● **Exercise requirements**
Copy the data word for word, keeping every line.

Stored items
== == ==

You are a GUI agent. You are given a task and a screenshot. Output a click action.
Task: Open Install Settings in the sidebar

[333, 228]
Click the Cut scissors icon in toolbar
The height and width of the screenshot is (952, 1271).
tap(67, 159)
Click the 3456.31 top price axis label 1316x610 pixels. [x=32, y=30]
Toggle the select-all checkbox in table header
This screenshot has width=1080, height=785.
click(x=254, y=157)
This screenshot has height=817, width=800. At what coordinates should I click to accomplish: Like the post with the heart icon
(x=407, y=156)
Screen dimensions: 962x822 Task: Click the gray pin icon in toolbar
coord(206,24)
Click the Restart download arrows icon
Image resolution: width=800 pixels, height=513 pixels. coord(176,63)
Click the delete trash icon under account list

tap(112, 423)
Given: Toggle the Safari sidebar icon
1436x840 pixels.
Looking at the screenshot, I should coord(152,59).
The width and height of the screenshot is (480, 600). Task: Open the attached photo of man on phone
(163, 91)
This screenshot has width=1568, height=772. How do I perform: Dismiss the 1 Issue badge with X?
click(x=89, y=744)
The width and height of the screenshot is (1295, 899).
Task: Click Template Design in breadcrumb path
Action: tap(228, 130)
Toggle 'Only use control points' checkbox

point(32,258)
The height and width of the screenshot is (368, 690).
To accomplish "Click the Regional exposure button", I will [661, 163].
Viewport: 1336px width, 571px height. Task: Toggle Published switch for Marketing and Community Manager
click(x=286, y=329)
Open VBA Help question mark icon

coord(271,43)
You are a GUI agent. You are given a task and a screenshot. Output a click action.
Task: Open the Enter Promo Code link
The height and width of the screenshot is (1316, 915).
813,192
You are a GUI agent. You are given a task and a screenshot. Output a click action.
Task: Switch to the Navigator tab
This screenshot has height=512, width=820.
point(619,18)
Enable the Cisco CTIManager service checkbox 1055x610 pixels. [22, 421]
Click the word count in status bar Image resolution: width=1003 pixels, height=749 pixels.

== == ==

● **Written answer**
You are a GUI agent. You are given a task and a screenshot. Output a click action.
Task: Open Install Settings in the sidebar

[333, 228]
Click the Cut scissors icon in toolbar
The height and width of the screenshot is (952, 1271).
tap(67, 159)
Click the 3456.31 top price axis label 1316x610 pixels. [x=32, y=30]
Toggle the select-all checkbox in table header
This screenshot has width=1080, height=785.
click(x=254, y=157)
This screenshot has height=817, width=800. At what coordinates should I click to accomplish: Like the post with the heart icon
(x=407, y=156)
Screen dimensions: 962x822 Task: Click the gray pin icon in toolbar
coord(206,24)
Click the Restart download arrows icon
Image resolution: width=800 pixels, height=513 pixels. coord(176,63)
Click the delete trash icon under account list

tap(112, 423)
Given: Toggle the Safari sidebar icon
1436x840 pixels.
Looking at the screenshot, I should coord(152,59).
The width and height of the screenshot is (480, 600). Task: Open the attached photo of man on phone
(163, 91)
This screenshot has width=1568, height=772. How do I perform: Dismiss the 1 Issue badge with X?
click(x=89, y=744)
The width and height of the screenshot is (1295, 899).
Task: Click Template Design in breadcrumb path
Action: tap(228, 130)
Toggle 'Only use control points' checkbox

point(32,258)
The height and width of the screenshot is (368, 690).
To accomplish "Click the Regional exposure button", I will [661, 163].
Viewport: 1336px width, 571px height. Task: Toggle Published switch for Marketing and Community Manager
click(x=286, y=329)
Open VBA Help question mark icon

coord(271,43)
You are a GUI agent. You are given a task and a screenshot. Output a click action.
Task: Open the Enter Promo Code link
The height and width of the screenshot is (1316, 915).
813,192
You are a GUI agent. You are given a task and a screenshot. Output a click action.
Task: Switch to the Navigator tab
This screenshot has height=512, width=820.
point(619,18)
Enable the Cisco CTIManager service checkbox 1055x610 pixels. [22, 421]
Click the word count in status bar Image resolution: width=1003 pixels, height=749 pixels.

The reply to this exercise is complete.